INSTRUCTIONS FOR USE
The primary purpose of exam gloves are to help prevent cross-contamination between patients and caregivers during medical procedures. Exam gloves can also be used to provide a certain level of protection from chemotherapy drug agents and chemicals depending on the glove.
Exam gloves are single use products and should be used for one procedure and patient only. It is important to regularly check and inspect your gloves to ensure their integrity is maintained, especially when dealing with medical tools. When safe to do so, exam gloves should be discarded and replaced when they become soiled, after extended periods of use, torn or dislodged in any way. Glove changes should also be considered if your activities take you from a contaminated area to an area on the patient that could be contaminated.
- Remove the glove from the box or packaging.
- Once the first glove is properly removed from the packaging, be careful to only touch the restricted surface of the glove corresponding to the wrist (at the top edge of the cuff).
- Don the first exam glove from this touch point.
- Taking the second glove with the bard hand, and touch only restricted surfaces of glove corresponding to the wrist.
- To avoid touching the skin of the forearm with the gloved hand, turn the external surface of the glove to be donned on the folded fingers of the gloved hand, thus permitting to glove the second hand.
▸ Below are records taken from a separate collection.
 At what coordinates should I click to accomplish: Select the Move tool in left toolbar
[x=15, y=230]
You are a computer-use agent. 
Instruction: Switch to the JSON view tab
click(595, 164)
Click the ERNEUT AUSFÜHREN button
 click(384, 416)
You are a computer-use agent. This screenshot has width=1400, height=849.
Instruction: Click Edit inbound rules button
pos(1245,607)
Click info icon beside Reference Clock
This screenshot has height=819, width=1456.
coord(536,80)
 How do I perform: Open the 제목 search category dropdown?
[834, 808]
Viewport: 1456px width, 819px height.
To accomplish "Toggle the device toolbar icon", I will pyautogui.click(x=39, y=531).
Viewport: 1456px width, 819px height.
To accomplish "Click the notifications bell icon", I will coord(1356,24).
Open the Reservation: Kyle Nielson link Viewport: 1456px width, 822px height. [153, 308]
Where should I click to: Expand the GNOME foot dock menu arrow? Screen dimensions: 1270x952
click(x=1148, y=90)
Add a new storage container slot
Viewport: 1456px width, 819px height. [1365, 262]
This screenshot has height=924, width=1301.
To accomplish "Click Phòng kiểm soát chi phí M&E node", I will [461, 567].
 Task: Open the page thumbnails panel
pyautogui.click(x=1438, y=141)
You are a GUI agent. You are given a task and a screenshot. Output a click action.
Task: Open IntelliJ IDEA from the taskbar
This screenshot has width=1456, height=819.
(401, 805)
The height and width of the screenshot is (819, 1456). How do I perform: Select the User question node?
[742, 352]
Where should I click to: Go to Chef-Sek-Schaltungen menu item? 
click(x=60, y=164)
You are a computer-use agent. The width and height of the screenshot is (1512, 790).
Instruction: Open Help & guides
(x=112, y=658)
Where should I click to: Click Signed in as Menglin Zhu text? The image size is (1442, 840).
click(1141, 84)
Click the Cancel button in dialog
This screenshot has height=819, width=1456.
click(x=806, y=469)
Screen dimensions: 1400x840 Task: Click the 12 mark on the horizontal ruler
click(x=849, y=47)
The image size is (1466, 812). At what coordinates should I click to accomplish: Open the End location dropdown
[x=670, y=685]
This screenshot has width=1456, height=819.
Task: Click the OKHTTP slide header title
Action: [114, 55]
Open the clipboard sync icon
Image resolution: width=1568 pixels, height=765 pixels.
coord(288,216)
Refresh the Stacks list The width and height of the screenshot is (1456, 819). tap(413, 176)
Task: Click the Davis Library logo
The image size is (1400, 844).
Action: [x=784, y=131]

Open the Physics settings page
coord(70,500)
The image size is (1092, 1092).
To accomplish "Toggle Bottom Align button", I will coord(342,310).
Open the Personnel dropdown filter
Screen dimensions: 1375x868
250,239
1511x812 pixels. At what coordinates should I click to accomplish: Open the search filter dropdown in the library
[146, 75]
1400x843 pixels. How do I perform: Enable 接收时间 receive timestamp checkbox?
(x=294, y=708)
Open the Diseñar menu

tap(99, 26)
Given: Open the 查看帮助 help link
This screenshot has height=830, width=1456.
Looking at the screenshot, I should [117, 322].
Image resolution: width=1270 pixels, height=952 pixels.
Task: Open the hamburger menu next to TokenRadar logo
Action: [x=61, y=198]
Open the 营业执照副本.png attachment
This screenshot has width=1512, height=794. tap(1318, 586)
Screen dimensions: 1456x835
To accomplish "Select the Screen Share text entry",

- Once gloved, hands should not touch anything else that is not defined by indications and conditions for glove use.
- To remove the gloves, start by pinching one at the wrist level, without touching the skin of the forearm with the contaminated glove. Then peel the glove away from the hand, allowing the glove to be flipped inside out once removed.
- Holding the removed glove in the gloved hand, slide the flingers of the ungloved hand inside between the glove and the wrist. Remove the second glove by rolling it down the hand and over the first glove.
- Discard of the removed gloves according to your facilities procedures and best practices.